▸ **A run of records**
★ ★ ★
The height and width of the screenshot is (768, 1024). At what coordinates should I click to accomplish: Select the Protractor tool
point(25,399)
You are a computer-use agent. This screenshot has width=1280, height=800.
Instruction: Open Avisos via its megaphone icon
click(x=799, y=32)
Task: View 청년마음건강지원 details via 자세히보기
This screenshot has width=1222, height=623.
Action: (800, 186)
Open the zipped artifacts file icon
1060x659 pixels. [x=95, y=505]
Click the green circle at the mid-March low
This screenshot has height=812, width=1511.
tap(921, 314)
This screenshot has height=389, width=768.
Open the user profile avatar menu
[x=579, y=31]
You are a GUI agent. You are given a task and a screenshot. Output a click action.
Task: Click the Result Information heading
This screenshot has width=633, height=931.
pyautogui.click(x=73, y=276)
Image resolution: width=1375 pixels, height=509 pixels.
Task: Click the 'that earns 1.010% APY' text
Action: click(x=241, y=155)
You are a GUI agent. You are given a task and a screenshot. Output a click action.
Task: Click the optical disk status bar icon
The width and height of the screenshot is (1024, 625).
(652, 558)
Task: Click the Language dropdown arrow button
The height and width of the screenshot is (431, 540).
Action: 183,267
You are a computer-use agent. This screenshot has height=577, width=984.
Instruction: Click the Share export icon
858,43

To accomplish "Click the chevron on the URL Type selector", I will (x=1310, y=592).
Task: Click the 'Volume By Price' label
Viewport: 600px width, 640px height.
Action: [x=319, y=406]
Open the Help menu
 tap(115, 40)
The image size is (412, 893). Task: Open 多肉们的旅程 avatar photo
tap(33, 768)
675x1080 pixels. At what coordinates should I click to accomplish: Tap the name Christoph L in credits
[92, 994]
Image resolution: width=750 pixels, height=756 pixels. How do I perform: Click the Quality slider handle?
★ ★ ★
▸ **Written problem**
Retype every line of the listing above without changing anything.

▸ **Solution to this problem**
The height and width of the screenshot is (768, 1024). At what coordinates should I click to accomplish: Select the Protractor tool
point(25,399)
You are a computer-use agent. This screenshot has width=1280, height=800.
Instruction: Open Avisos via its megaphone icon
click(x=799, y=32)
Task: View 청년마음건강지원 details via 자세히보기
This screenshot has width=1222, height=623.
Action: (800, 186)
Open the zipped artifacts file icon
1060x659 pixels. [x=95, y=505]
Click the green circle at the mid-March low
This screenshot has height=812, width=1511.
tap(921, 314)
This screenshot has height=389, width=768.
Open the user profile avatar menu
[x=579, y=31]
You are a GUI agent. You are given a task and a screenshot. Output a click action.
Task: Click the Result Information heading
This screenshot has width=633, height=931.
pyautogui.click(x=73, y=276)
Image resolution: width=1375 pixels, height=509 pixels.
Task: Click the 'that earns 1.010% APY' text
Action: click(x=241, y=155)
You are a GUI agent. You are given a task and a screenshot. Output a click action.
Task: Click the optical disk status bar icon
The width and height of the screenshot is (1024, 625).
(652, 558)
Task: Click the Language dropdown arrow button
The height and width of the screenshot is (431, 540).
Action: 183,267
You are a computer-use agent. This screenshot has height=577, width=984.
Instruction: Click the Share export icon
858,43

To accomplish "Click the chevron on the URL Type selector", I will (x=1310, y=592).
Task: Click the 'Volume By Price' label
Viewport: 600px width, 640px height.
Action: [x=319, y=406]
Open the Help menu
 tap(115, 40)
The image size is (412, 893). Task: Open 多肉们的旅程 avatar photo
tap(33, 768)
675x1080 pixels. At what coordinates should I click to accomplish: Tap the name Christoph L in credits
[92, 994]
Image resolution: width=750 pixels, height=756 pixels. How do I perform: Click the Quality slider handle?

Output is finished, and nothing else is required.